Write a code crazy8s.py that identifies all occurrances of "8" in the test images of handwritten digits. Use the training images and their corresponding labels to construct the classification scheme. Have your code print out the number of 8's you identified in the test set, the fraction of missed 8's and the number of false positives. (Use the test labels in this way *only* to check whether your classification algorithm!)

Exercise 2.

Write a data classification code, digitsclass.py for all 10 digits using the training data for handwritten digits described above. Apply the classification to the 10k test images. Indicate the fraction of time that the true images where correctly identified.

Exercise 3.

The Sloan Digital Sky Survey (SDSS) is mapping hundreds of millions of stars and galaxies--Prof. Gail Zasowski is a leader in this effort, currently serving and the spokesperson for this large-scale, international project.

The file with absolute path

/u/inscc/bromley/courses/ap7730/data/sdssgax_stripe82_z0.1.csv
contains the "redshift" and angular sky positions of over 20,000 galaxies in SDSS's "Stripe 82", a well studied region of the sky. Because the universe is exanding, redshift (the relative wavelewngth shift of atomic spectra seen in extragalactic sources) is proportional to distance from us; multiplication of redshift (unitless) by c (speed of light) gets a radial velocity, and division by the "expansion rate of the universe"--the Hubble constant H (about 70 km/s/Mpc where Mpc = 3.08e22 meters))--gets a physical distance. The sky position angles "ra" (right ascension) and "dec" (declination) are equivalent to longitude and latitude. Stripe 82 observes galaxies seen in a 3 degree swath containing the Earth's equatorial plane, spanning 120 degrees.

The plots below show maps of galaxies in Stripe 82 within a redshift of 0.1. They were constructed with example code stripe82plot.py in the examples directory. The left plot is the whole sample, while the right plot is a zoom-in. For reference, we are at the origin.

In
Notice the finger-like patterns in the zoom-in. They exist because the observed galaxy redshifts are affected not only by cosmological expansion but Doppler shift from "peculiar motion". In dense galaxy clusters, peculiar motion can be significant (a few 100 km/s), and can distort the redshift "distance" map.

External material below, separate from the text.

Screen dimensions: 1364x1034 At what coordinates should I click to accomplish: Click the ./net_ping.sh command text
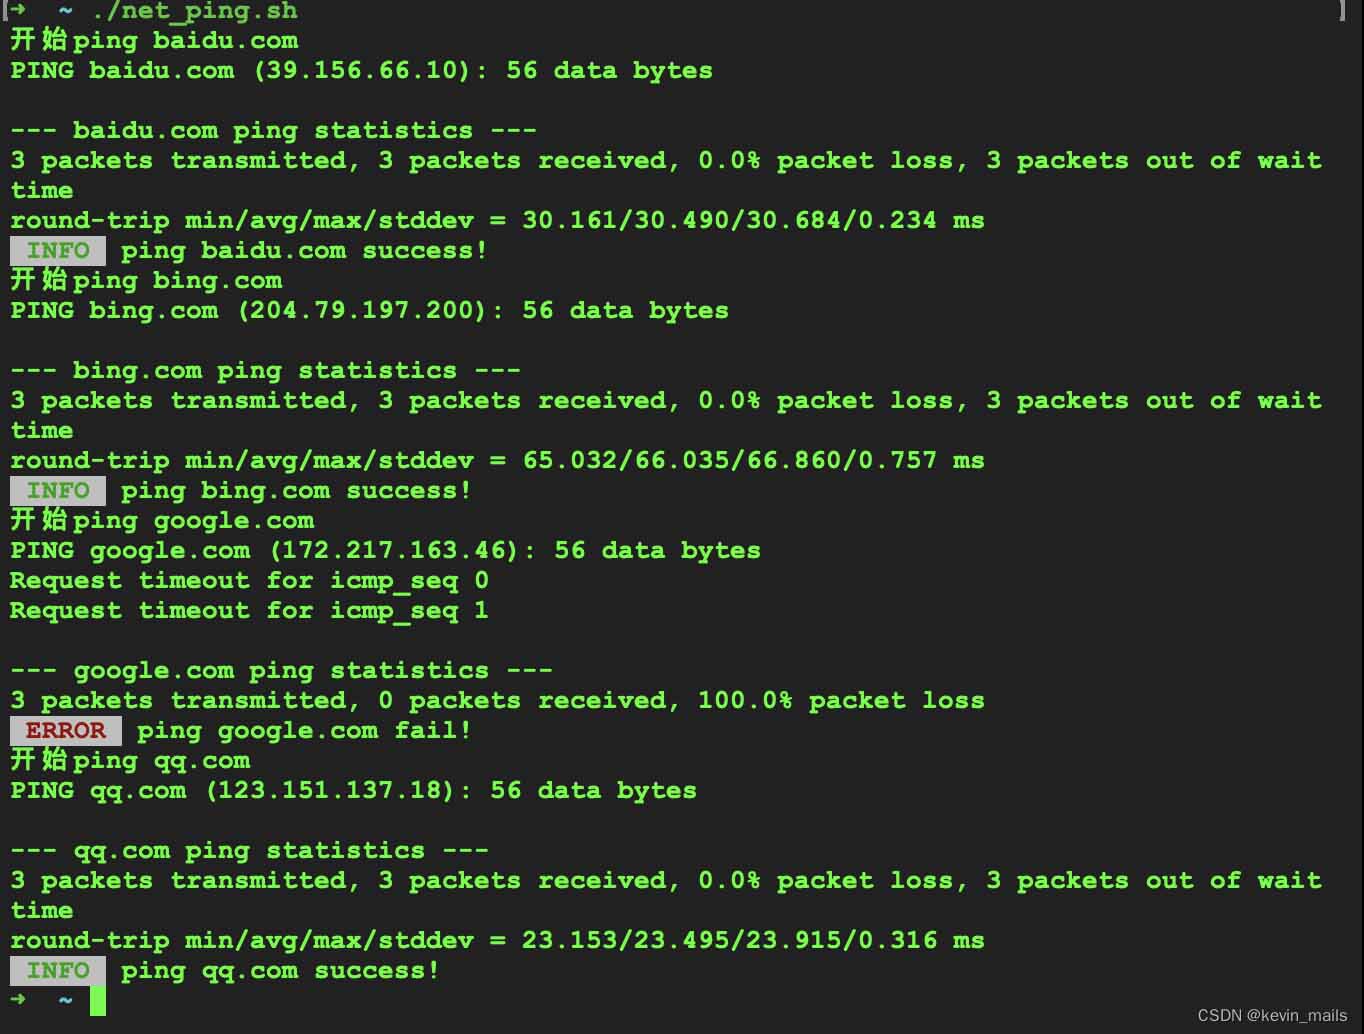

For this exercise, write a code that finds the finger-like structures associated with galaxy clusters, identifies the mean redshift of each one, as well as the velocity dispersion (which is a measure of the cluster mass). Submit a script, stripe82.py, that does this at leasts for galaxies in the zoom-in region, listing the mean location in ra, dec, redshift and velocity dispersion of each cluster with 5 or more members. Submit also a plot (like the ones above) that shows the clusters you identified. You might also want to plot the non-cluster glaxies using a faint,light color behind the cluster galaxy points.

I recommend a friends-of-friends algorithm (Huchra & Geller 1982), using the fof2d.py + cluster2d example codes. The example code is 2-D, this problem is 3-D; I recommend extending the 2d to 3d using a simple linking parameter (radius), but then extending this to the case here, where the linking parameter is different in the radial and perpendicular directions. As you can see in the figure, a decent linking parater in the radial dir is about Delta_rs of 0.002, while 4e-5 is better in the perpendicular direction (plane of sky), since this translates to O(100) kiloparsecs, typical of spacing between galaxies in groups.

For the record: I used SQL Skyserver with this query to download the csv file for this exercise.

bcb 03/2019